Rotisserie Chicken Cooking Gear
Fortunately, my choice of rotisseries has improved over the years. While using sticks can be fun, it isn’t very sanitary and the older I get, the lazier I get so I simplified things and got a battery operated rotisserie instead. This little son of a bitch is the greatest thing since an electric guitar in the hands of Jimmy Page. Awesome!
Rotisserie Chicken Recipe
How does rotisserie chicken make someone an asshole? Well, you fool the shit out of little kids and call it a river chicken. Years ago I went camping with a friend and his fiance’ who happened to have two small children ages 2 and 5. We had set up camp and everyone decided to take a nap except me. I decided I wanted to find some sticks to make rotisserie chicken and get the bird cleaned up for cooking. I meandered down to the river with my sticks and the chicken and proceeded to clean everything up and secure the chicken to the stick. I could hear everyone in camp stirring up so I made my way back to camp. When the kids saw me they were on complete and utter amazement that I had come up from the river with a chicken on a stick. This is when my inner asshole took hold and I told them I had been river chicken hunting and had caught one. I told them all about my ole Native American friend, Darcie, who had taught me all about the ways of hunting river chicken and that it was an ancient and sought-after skill. The kids ate it up hook, line, and sinker.
Needless to say, all the adults were laughing their asses off at this whole thing. When my friend Darcie’s mom heard about it, she took old fishing licenses and turned them into river chicken licenses. And when Darcie got married a few years later, I attended her shower. The shower attendees were asked to bring a 3 x 5 card with a recipe on it. Needless to say, I bought the river chicken recipe. Which by the way, is just butter and crushed Doritos used for the rub.
How To Make Rotisserie Chicken Recipe
Rotisserie chicken needs just a couple of things, a fire, a rotisserie, and a chicken. I know, I had to actually insult your intelligence and tell you that? Seriously though, the chicken still needs some spices for flavor, but that is how damn easy it is to make rotisserie chicken. To make the chicken even better, use a rub or a brine to really bring out the flavor. While Doritos work in a pinch, a good chicken rub recipe is even better, or just keep it simple with just some salt and pepper.
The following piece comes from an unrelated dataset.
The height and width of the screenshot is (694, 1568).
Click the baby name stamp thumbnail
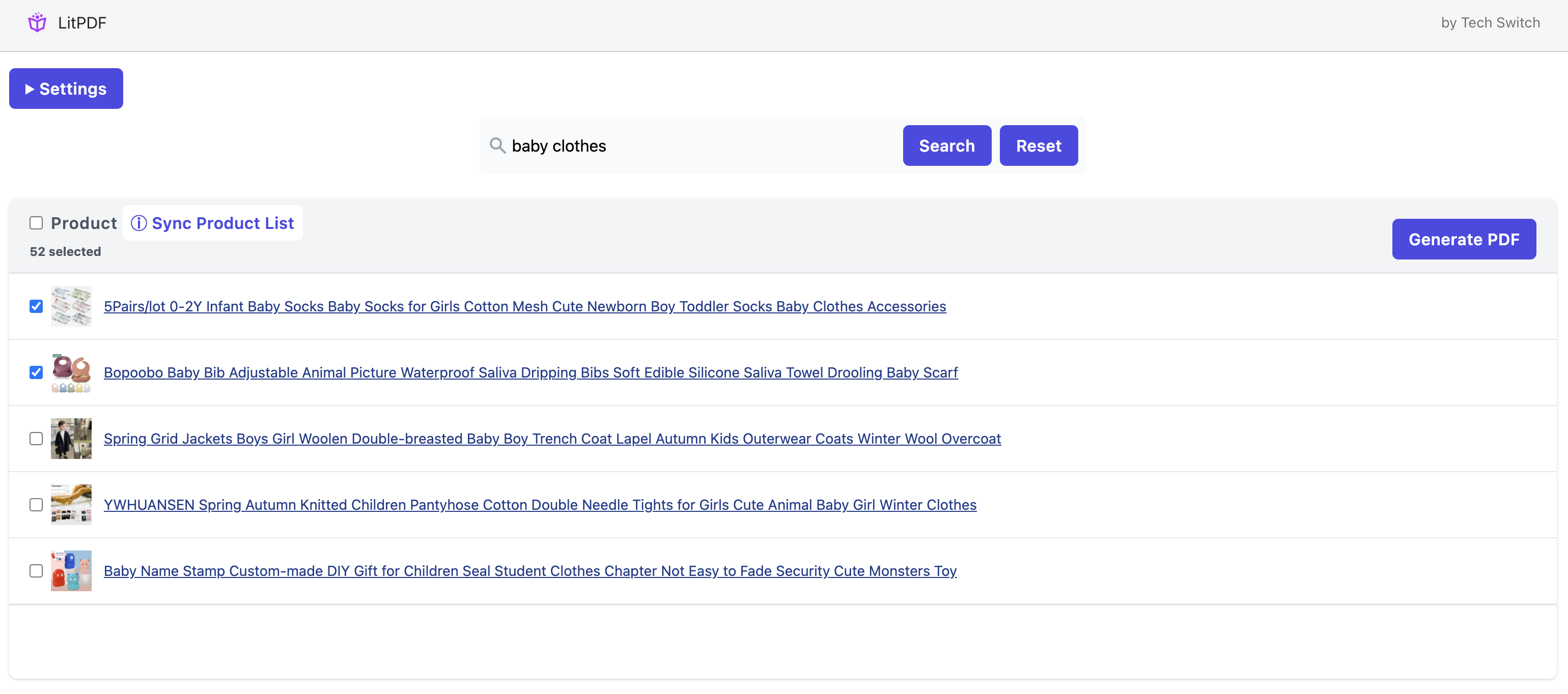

Grill dog gives this recipe four paws up!
Don't eat like shit when you go camping, instead make this simple, delicious rotisserie chicken that is fun and easy.
- 1 whole chicken (or two for more people)
- 2 tbsp dry rub
- 1 gal brine (optional)
- 2 tbsp olive oil
If you are making this while camping prep the chicken at home by cleaning out the chicken and bringing if desired. The chickens can be stored in gallon sized zip lock bags. Do not over brine the chicken.
Build a fire and let it burn down a bit to create a good coal base. Alternatively, you can use charcoal.
Place the rotisserie stands in the ground. Try to get them in deep enough that they will not tip over and so that you do not have to build a supertall fire just to cook the meat.
Place the chicken on the rotisserie bar and rub olive oil all around.
Add your spice rub all around. Place thermometer in the chickens between the leg and the thigh.
Place the rotisserie forks on the bar to secure the chicken and place the bar over the fire on the stands. Add the rotisserie motor and turn it on.
Build the fire up or down to control the heat. If the bird starts to get too dark too fast, spread out the fire. If it does not appear to be cooking at all or turning brown slowly, build up the fire in small stages.
Once the bird reaches at least 165º F it is done or almost done. You might consider cooking it a little longer just to be safe. If you carve into the chicken and it is still pink, place back over the fire until done and juices run clear.
Let rest for about 20 minutes before serving with your favorite side dish.
This is very similar to rotisserie chicken over a grill, only you don't have a cover so cooking times will likely be longer.